►
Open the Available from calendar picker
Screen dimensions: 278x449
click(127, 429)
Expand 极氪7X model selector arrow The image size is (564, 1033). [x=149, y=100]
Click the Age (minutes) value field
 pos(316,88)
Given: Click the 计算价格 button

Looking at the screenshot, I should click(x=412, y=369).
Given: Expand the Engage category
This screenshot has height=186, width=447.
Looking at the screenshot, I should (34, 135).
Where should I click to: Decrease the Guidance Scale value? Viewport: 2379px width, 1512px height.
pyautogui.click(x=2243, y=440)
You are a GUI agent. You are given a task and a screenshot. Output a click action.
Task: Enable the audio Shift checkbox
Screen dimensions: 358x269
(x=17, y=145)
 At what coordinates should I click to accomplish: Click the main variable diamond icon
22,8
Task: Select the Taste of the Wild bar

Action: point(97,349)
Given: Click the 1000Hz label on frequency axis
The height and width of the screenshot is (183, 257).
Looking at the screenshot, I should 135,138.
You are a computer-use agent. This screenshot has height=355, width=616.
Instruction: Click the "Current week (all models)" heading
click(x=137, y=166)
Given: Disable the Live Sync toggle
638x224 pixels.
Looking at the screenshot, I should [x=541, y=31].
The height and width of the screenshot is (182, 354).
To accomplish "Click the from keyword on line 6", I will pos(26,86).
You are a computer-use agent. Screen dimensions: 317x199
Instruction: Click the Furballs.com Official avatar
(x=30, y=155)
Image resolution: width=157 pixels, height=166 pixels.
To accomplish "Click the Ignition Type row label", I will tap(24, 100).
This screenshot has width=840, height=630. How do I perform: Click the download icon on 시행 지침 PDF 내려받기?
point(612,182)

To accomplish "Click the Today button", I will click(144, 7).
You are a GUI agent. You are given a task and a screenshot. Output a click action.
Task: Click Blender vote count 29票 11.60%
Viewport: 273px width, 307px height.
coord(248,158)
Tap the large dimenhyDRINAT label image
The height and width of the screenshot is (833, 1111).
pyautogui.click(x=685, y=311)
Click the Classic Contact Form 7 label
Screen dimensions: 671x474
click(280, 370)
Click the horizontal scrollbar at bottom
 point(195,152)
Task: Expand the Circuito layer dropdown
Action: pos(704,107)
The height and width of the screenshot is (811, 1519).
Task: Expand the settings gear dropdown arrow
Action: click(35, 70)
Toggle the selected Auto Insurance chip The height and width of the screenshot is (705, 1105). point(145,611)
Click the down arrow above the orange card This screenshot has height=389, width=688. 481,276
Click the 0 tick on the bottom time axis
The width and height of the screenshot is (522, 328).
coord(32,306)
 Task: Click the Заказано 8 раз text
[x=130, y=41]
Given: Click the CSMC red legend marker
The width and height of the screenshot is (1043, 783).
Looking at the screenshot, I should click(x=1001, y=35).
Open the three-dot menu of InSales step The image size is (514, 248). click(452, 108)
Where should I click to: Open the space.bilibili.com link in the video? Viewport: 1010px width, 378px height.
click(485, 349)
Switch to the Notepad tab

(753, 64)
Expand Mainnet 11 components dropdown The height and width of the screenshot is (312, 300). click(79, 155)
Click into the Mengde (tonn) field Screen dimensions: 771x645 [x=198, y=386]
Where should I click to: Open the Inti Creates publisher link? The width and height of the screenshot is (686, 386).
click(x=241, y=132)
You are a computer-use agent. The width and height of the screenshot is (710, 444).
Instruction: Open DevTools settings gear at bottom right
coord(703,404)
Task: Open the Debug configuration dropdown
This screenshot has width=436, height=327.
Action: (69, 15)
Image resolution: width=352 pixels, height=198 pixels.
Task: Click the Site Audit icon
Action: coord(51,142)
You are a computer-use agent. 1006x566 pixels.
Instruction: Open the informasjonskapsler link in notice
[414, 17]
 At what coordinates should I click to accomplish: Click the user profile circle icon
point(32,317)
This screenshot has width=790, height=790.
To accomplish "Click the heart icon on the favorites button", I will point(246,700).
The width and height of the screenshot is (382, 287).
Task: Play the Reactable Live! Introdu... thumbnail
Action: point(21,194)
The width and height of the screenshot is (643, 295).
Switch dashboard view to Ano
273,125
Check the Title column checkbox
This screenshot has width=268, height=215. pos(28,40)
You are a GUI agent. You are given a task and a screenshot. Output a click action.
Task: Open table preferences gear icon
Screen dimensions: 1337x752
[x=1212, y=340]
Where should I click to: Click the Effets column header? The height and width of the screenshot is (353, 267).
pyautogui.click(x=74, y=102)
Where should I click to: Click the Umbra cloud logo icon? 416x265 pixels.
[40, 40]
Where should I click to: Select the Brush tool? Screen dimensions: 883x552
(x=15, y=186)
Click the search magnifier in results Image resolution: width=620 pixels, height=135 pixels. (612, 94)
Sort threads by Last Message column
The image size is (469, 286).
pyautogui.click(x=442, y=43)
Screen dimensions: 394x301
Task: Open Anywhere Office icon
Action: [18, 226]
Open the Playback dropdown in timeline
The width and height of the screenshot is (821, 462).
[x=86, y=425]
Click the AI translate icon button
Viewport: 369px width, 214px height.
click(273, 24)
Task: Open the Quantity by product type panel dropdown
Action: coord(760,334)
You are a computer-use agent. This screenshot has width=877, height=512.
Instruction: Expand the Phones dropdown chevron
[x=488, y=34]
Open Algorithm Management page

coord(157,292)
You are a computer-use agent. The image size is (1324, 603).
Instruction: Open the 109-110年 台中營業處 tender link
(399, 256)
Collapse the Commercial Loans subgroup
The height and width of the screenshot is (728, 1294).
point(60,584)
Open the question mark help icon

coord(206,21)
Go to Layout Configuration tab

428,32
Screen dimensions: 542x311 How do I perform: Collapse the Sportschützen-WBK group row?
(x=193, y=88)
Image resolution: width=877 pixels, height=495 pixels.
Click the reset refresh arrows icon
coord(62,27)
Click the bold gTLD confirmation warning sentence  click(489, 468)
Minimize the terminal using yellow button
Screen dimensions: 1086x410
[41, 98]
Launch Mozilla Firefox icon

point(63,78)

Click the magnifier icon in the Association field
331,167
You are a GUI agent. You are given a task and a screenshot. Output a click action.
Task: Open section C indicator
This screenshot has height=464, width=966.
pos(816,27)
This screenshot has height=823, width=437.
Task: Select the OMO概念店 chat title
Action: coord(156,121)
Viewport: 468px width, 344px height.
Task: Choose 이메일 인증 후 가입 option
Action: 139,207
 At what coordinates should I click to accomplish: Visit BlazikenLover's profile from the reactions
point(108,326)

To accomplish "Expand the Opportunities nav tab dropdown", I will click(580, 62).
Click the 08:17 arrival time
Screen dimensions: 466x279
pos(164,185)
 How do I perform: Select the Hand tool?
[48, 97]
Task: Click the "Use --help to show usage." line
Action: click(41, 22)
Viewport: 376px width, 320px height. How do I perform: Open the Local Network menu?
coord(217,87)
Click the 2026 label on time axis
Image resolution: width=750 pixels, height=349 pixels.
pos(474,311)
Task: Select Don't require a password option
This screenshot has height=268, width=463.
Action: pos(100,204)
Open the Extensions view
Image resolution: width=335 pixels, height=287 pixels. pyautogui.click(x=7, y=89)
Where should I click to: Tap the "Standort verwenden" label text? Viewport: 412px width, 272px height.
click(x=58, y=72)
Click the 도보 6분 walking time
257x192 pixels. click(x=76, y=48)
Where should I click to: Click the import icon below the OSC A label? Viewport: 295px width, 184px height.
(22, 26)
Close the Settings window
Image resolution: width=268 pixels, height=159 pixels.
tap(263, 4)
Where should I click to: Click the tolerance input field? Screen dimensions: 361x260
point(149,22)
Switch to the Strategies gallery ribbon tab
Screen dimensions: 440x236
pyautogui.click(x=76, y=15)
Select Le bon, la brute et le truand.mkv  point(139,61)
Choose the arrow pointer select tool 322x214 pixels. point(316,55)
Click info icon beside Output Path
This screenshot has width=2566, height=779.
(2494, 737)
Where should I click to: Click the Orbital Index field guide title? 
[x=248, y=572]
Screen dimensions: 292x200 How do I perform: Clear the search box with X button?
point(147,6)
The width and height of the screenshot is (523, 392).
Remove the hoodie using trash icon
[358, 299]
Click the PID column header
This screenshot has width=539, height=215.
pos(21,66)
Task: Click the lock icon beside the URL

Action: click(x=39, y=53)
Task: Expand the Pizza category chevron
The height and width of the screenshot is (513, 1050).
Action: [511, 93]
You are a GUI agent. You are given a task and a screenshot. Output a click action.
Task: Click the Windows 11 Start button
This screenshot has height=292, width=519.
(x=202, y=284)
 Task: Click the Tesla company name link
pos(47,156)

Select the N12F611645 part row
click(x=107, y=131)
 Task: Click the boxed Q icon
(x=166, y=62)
◄
*DIRECTIONS FOR THIS TASK:*
Can you rewrite the rows beginning with the one that has "Click the horizontal scrollbar at bottom" and stopping after the one that has "click(x=241, y=132)", replacing "three-dot menu" with "overflow menu" and changing nothing else?

*EXPECTED ANSWER:*
Click the horizontal scrollbar at bottom
 point(195,152)
Task: Expand the Circuito layer dropdown
Action: pos(704,107)
The height and width of the screenshot is (811, 1519).
Task: Expand the settings gear dropdown arrow
Action: click(35, 70)
Toggle the selected Auto Insurance chip The height and width of the screenshot is (705, 1105). point(145,611)
Click the down arrow above the orange card This screenshot has height=389, width=688. 481,276
Click the 0 tick on the bottom time axis
The width and height of the screenshot is (522, 328).
coord(32,306)
 Task: Click the Заказано 8 раз text
[x=130, y=41]
Given: Click the CSMC red legend marker
The width and height of the screenshot is (1043, 783).
Looking at the screenshot, I should click(x=1001, y=35).
Open the overflow menu of InSales step The image size is (514, 248). click(452, 108)
Where should I click to: Open the space.bilibili.com link in the video? Viewport: 1010px width, 378px height.
click(485, 349)
Switch to the Notepad tab

(753, 64)
Expand Mainnet 11 components dropdown The height and width of the screenshot is (312, 300). click(79, 155)
Click into the Mengde (tonn) field Screen dimensions: 771x645 [x=198, y=386]
Where should I click to: Open the Inti Creates publisher link? The width and height of the screenshot is (686, 386).
click(x=241, y=132)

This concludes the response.